For over 35 years Black Panther Herman Joshua Wallace has been in solitary confinement in the Louisiana State Penitentiary in Angola. Solitary Confinement, or Closed Cell Restriction (CCR) at Angola consists of spending a minimum of 23 hours a day in a 6-foot -by-9-foot cell. He was convicted of the murder of a prison guard, and maintains his innocence to this day.

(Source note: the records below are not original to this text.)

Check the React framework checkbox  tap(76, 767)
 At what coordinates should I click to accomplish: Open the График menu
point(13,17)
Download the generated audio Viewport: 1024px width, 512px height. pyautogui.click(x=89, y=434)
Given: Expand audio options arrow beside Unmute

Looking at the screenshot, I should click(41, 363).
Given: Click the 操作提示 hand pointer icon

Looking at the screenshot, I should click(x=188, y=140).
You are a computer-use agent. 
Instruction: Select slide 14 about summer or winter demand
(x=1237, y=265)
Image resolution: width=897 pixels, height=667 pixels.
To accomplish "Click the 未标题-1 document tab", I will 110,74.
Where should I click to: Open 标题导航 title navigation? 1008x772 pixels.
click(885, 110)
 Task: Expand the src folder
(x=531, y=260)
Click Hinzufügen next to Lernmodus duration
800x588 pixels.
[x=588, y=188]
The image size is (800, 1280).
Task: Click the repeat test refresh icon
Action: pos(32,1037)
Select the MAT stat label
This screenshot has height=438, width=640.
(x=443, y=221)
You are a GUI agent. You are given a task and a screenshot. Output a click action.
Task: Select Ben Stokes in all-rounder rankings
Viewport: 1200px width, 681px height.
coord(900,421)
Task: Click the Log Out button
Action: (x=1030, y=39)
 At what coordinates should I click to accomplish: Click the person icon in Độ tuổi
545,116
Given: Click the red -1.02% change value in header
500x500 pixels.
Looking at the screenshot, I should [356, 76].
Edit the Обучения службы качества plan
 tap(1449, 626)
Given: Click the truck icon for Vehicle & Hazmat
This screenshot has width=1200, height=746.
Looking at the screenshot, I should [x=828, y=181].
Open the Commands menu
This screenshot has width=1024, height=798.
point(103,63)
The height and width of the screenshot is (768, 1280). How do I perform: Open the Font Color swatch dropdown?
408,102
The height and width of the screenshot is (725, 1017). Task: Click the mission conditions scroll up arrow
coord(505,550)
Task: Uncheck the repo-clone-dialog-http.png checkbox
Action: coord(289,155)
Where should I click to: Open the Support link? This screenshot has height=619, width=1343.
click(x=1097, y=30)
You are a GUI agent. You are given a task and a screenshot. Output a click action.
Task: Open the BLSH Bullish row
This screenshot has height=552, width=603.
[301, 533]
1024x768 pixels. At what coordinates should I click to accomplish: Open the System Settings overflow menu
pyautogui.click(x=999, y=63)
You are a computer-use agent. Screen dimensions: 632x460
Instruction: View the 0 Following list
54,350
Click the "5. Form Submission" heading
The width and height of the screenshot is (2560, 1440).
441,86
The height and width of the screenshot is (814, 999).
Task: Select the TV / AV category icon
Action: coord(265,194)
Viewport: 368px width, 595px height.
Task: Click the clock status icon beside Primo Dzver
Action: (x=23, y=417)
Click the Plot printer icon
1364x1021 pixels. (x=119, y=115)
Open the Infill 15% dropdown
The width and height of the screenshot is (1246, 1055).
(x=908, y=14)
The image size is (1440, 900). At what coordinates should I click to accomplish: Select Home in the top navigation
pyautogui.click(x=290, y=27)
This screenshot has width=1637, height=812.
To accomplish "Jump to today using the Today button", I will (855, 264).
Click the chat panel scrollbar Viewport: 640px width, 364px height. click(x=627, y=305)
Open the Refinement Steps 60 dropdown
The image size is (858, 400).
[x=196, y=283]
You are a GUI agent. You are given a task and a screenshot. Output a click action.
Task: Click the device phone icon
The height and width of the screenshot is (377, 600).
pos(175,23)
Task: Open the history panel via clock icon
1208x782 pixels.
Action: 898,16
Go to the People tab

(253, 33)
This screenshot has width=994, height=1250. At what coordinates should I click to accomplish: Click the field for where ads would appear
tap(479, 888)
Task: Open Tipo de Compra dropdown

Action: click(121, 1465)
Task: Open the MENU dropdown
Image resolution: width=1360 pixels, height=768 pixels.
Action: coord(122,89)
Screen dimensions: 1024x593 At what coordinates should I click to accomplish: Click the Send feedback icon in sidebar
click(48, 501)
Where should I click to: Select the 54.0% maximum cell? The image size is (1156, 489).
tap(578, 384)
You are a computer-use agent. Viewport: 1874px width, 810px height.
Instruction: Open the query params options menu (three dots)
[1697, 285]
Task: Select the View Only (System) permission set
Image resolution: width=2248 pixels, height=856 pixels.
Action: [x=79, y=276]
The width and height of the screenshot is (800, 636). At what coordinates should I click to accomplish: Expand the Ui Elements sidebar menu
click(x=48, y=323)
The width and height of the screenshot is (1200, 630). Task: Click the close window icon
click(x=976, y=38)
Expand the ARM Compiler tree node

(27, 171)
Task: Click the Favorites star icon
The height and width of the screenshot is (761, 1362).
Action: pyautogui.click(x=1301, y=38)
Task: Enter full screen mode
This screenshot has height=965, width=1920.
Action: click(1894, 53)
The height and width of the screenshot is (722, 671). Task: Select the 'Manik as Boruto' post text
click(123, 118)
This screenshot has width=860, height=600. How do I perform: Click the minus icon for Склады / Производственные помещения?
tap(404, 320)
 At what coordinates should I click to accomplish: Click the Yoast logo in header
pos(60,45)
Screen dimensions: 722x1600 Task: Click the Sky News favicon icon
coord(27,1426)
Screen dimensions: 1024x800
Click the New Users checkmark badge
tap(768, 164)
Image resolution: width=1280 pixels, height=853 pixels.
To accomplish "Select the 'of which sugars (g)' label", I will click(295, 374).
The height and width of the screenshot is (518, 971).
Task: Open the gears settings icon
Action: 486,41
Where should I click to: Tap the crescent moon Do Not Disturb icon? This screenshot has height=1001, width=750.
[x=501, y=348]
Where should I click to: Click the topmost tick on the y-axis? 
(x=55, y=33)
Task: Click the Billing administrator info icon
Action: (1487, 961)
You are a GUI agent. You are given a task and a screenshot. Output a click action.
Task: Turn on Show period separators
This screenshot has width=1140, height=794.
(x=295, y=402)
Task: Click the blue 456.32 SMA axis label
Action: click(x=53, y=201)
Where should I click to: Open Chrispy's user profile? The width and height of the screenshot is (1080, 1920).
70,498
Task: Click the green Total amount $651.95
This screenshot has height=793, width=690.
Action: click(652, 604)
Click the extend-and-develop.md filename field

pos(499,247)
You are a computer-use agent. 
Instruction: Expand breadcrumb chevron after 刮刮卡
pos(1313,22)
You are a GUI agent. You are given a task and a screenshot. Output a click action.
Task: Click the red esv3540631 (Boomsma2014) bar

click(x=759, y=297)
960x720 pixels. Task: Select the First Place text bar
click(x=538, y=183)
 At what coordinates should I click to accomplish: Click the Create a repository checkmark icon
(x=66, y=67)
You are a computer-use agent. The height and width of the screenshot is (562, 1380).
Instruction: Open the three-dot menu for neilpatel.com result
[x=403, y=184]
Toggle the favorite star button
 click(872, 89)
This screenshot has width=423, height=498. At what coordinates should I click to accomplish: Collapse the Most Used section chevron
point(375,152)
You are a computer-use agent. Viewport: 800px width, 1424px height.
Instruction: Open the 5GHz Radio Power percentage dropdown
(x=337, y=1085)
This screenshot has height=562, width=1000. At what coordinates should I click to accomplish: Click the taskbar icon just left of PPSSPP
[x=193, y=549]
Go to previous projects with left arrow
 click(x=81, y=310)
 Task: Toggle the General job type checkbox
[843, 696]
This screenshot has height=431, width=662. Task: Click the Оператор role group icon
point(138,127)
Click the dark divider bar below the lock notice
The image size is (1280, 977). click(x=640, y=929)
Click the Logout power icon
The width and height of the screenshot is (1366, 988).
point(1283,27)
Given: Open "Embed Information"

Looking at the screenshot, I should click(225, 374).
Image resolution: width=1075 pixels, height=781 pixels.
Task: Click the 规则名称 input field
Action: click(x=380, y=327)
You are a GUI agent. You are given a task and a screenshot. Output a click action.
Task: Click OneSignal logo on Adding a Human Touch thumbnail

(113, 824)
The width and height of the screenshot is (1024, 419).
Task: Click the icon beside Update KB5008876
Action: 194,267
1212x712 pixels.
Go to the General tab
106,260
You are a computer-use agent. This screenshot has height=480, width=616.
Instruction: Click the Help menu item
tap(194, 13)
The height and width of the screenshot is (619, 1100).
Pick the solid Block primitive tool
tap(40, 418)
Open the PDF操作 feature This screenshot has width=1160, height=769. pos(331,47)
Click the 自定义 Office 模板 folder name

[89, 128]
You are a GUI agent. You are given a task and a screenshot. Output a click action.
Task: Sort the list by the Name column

Five years ago the activist/artist Jackie Sumell asked Herman a simple question: “What kind of house does a man who has lived in a 6′ x 9′ box for over 30 years dream of?” The answer is manifested in a remarkable project called The House That Herman Built, consisting of a book by Sumell and Wallace illustrating their long correspondence and his detailed home designs and dreams; exhibits; school curricula; a community of support that hopes to build Herman’s House in New Orleans; and now, a documentary.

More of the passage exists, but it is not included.